Newcastle's own wait for silverware, stretching back to 1969, goes on after two goals inside six minutes in the first half established Manchester United's superiority and set them on their way to a first success under manager Erik ten Hag.
Casemiro broke the deadlock after 33 minutes when he headed home Luke Shaw's free-kick.
His side doubled their advantage after Sven Botman deflected Marcus Rashford's shot out of the reach of Newcastle's debutant keeper Loris Karius, deputising for the suspended Nick Pope.
Newcastle attempted to rally in the second half, but the goals have dried up at the wrong time for Eddie Howe's men.
It meant Manchester United were back in the honours after last tasting success six years ago when lifting the Europa League under Jose Mourinho, and also winning this competition in the same campaign.
United's renaissance under Ten Hag now has tangible reward in the shape of a trophy, with the power to add more this season.
The Dutchman's strong leadership and tactical acumen has transformed them since that nightmare opening to the season when they lost at home to Brighton and shipped four first-half goals in a humiliating loss at Brentford.
The arrival of the outstanding Casemiro, the superb development of the combative Lisandro Martinez and Rashford's rejuvenation have helped to make the Old Trafford outfit a serious proposition again.
They were not at their best, but once they took control of this final they did not let Newcastle back in - and this was very much a case of mission accomplished.
At the heart of it all was Casemiro, a genuinely transformative acquisition.
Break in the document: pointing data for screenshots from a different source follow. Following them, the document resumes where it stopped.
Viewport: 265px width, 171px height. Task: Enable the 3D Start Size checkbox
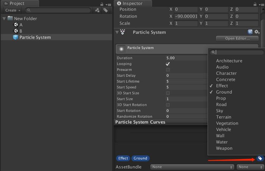click(x=168, y=93)
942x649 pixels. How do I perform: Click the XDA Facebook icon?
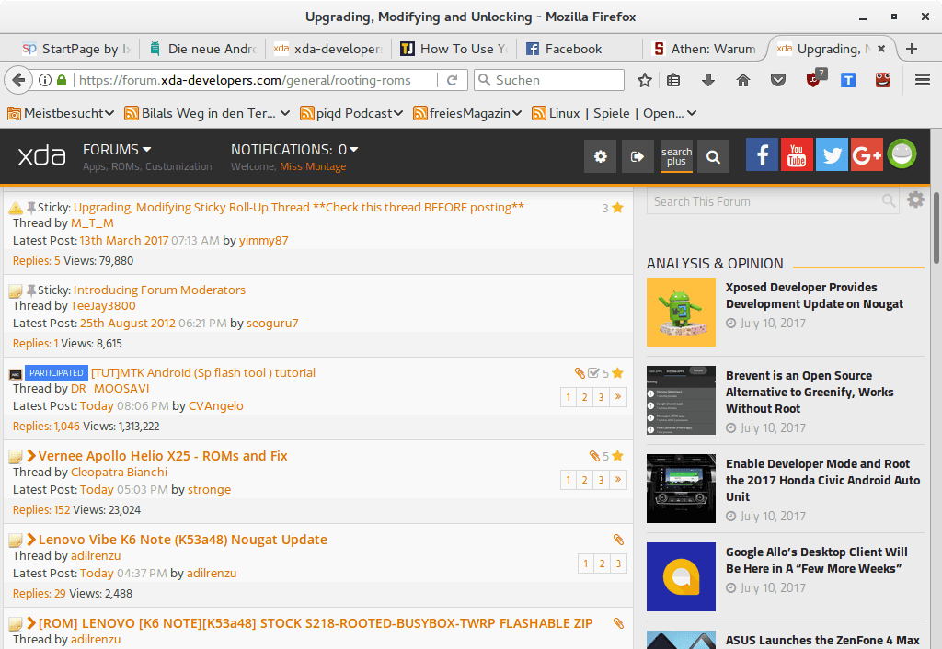coord(762,156)
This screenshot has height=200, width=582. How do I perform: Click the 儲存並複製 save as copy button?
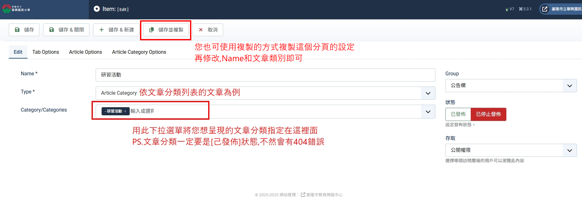[166, 30]
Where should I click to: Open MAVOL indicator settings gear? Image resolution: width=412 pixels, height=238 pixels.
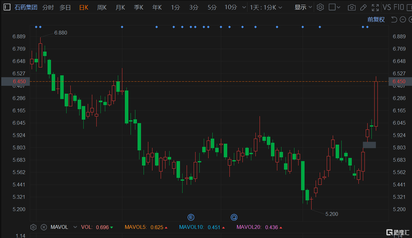(x=33, y=227)
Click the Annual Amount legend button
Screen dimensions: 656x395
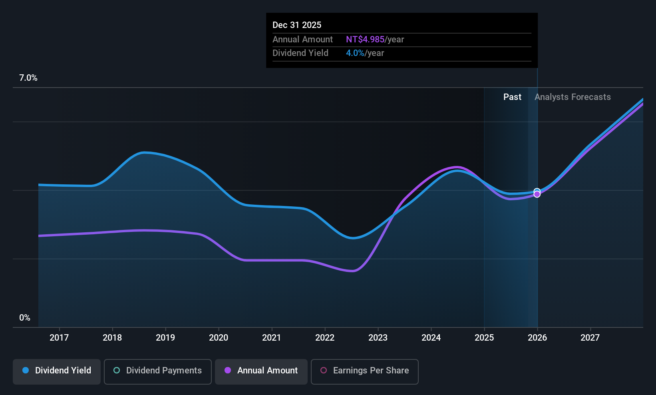pyautogui.click(x=261, y=371)
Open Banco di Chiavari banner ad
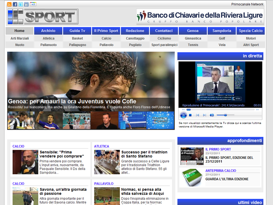 coord(200,17)
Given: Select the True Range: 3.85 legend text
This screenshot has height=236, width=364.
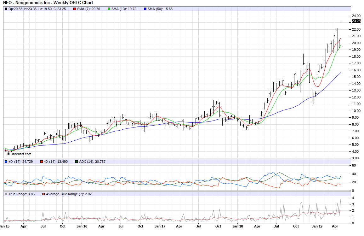Looking at the screenshot, I should pos(21,194).
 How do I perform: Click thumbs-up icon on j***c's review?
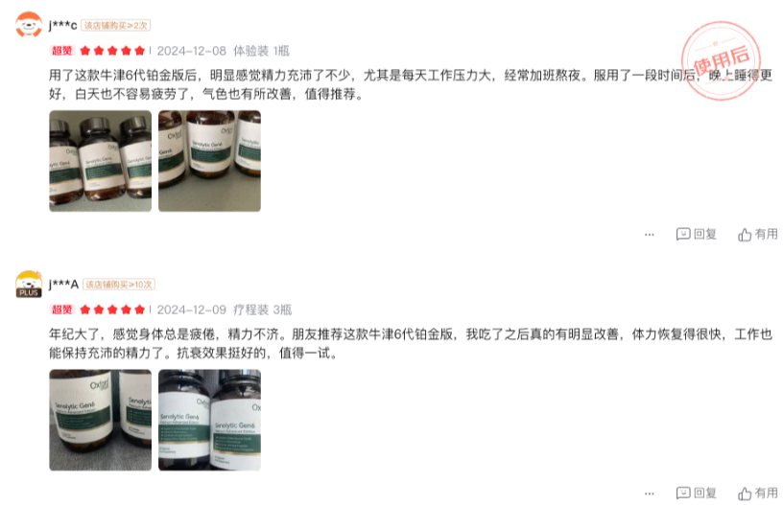pos(745,235)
The Brazilian not only made the crucial contribution with the opening goal, but stamped his years of trophy-winning experience with Real Madrid all over this showpiece with his expert positioning and authority.
It will also increase the growing belief that Ten Hag is the manager who will move Manchester United forward and out of the wilderness that had engulfed them before his arrival at the start of the season.
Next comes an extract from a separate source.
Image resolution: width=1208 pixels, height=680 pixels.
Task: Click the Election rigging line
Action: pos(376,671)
Newcastle's vast Toon Army warmly applauded them at the final whistle, but this will be a bitter disappointment after they travelled south in their hordes with hopes and expectations so high.
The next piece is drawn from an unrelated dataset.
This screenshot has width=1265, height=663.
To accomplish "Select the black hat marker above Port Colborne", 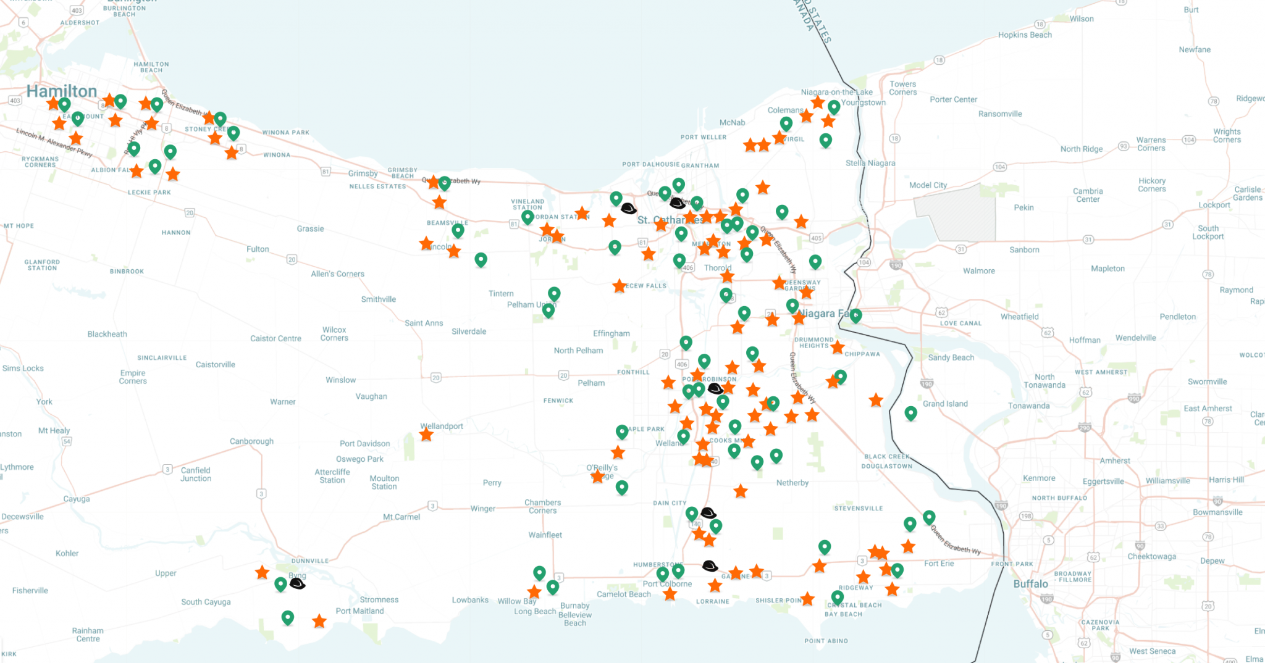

There was certainly no lack of effort, but there is a desperate absence of end product to a side whose momentum in the Premier League has slowed - and that agonising wait to celebrate a trophy continues.
It showed here as Newcastle got into threatening positions several times in the second half, but never took advantage in a manner that might have exerted a measure of pressure on Manchester United.
All eyes were on German keeper Karius, drafted in for Pope - suspended after being sent off against Liverpool - and still best remembered for a calamitous performance for Jurgen Klopp's team in their 2018 Champions League final loss to Real Madrid.
Newcastle would have preferred the greater certainty of Pope, but no blame can be attached to Karius here - and he actually made good saves from Wout Weghorst, Rashford and, just before the end, Bruno Fernandes.
There is no doubt, though, that despite this loss, Newcastle are heading in the right direction under Howe.
They would have gladly taken a major final at the start of the season, but Wembley once again brought only heartache for the Geordies.